> **WHAT IS EXPECTED**:
Rewrite the data below as a numbered list, skipping any blank lines and leaving out the pictures.

> **RECORD LIST**:

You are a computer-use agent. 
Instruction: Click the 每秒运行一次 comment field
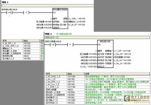coord(97,38)
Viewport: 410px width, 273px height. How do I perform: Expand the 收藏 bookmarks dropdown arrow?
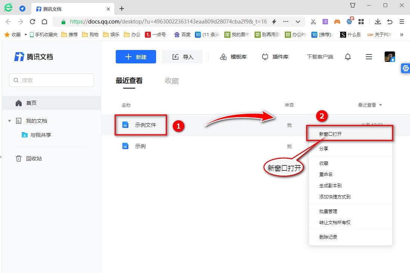click(25, 34)
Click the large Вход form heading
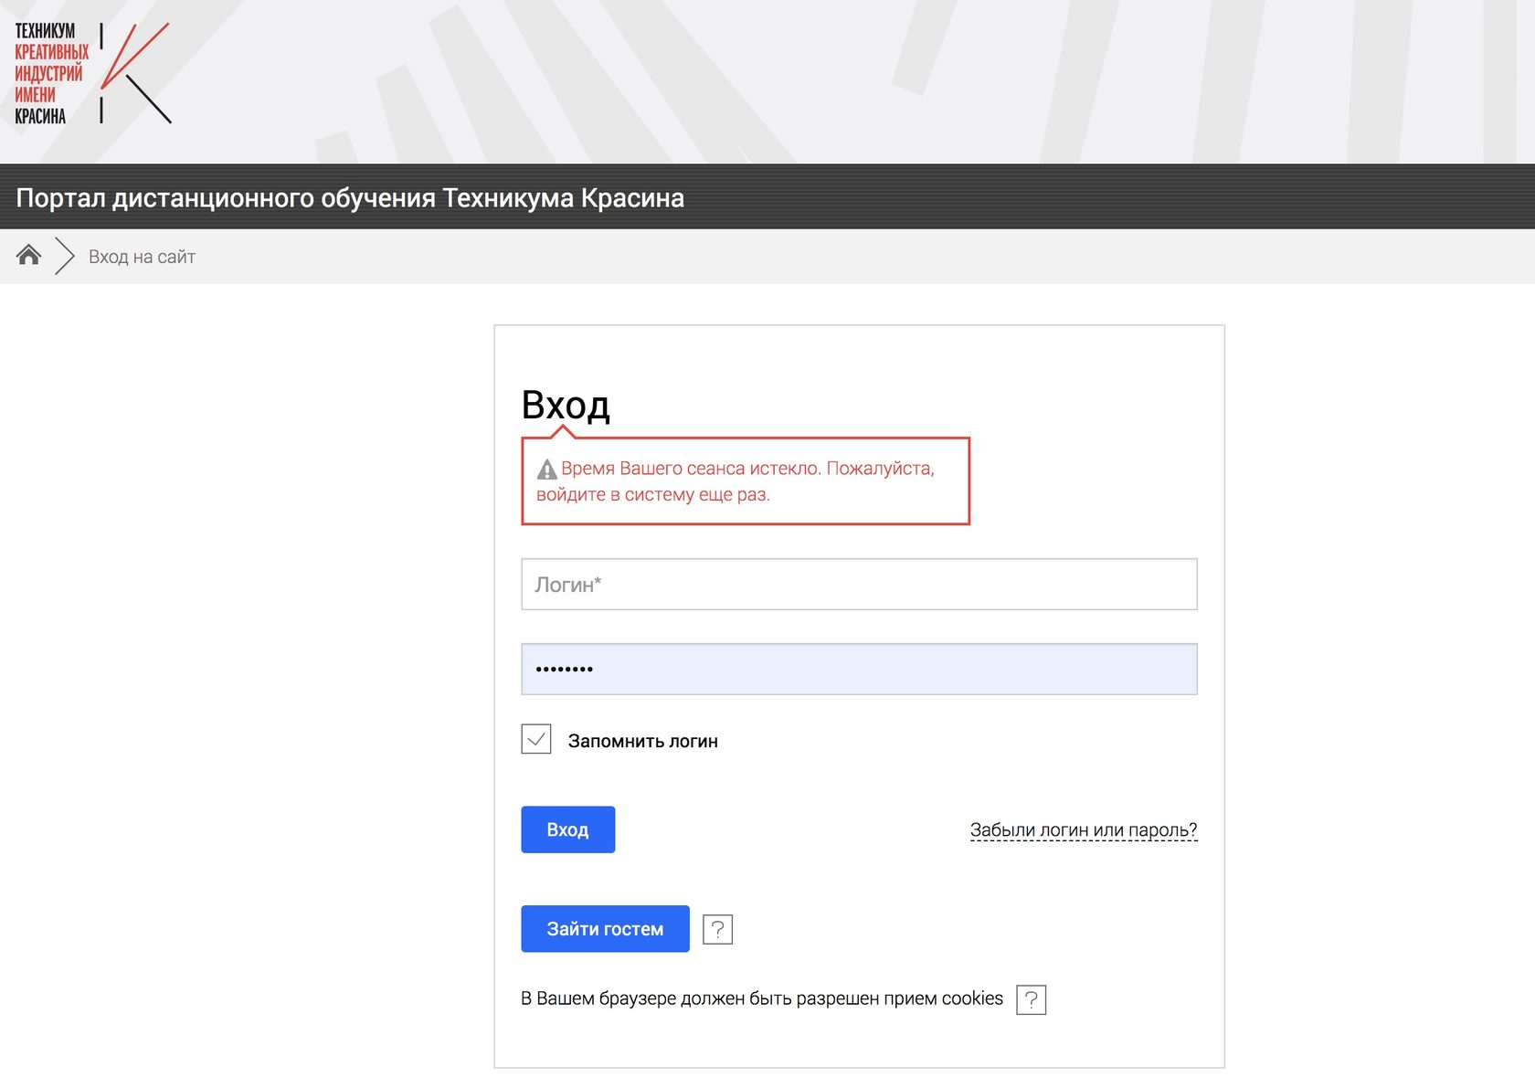This screenshot has width=1535, height=1077. (566, 405)
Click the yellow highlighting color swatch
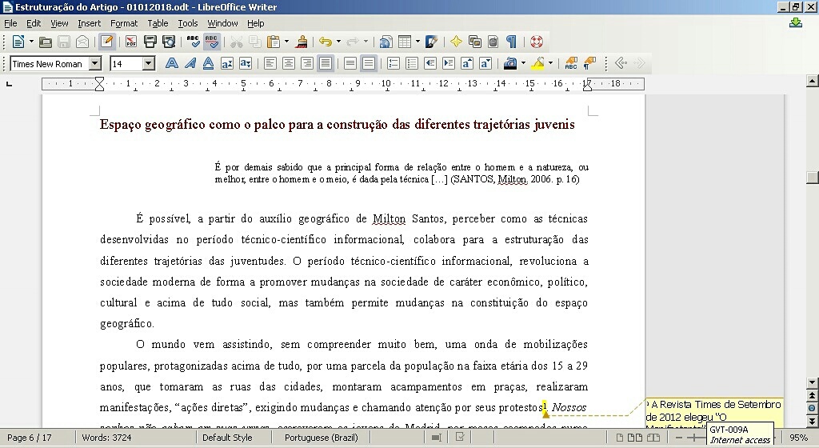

> **COMPLETED EXERCISE**:
1. You are a computer-use agent. 
2. Instruction: Click the 每秒运行一次 comment field
3. coord(97,38)
4. Viewport: 410px width, 273px height. How do I perform: Expand the 收藏 bookmarks dropdown arrow?
5. click(25, 34)
6. Click the large Вход form heading
7. This screenshot has width=1535, height=1077. (566, 405)
8. Click the yellow highlighting color swatch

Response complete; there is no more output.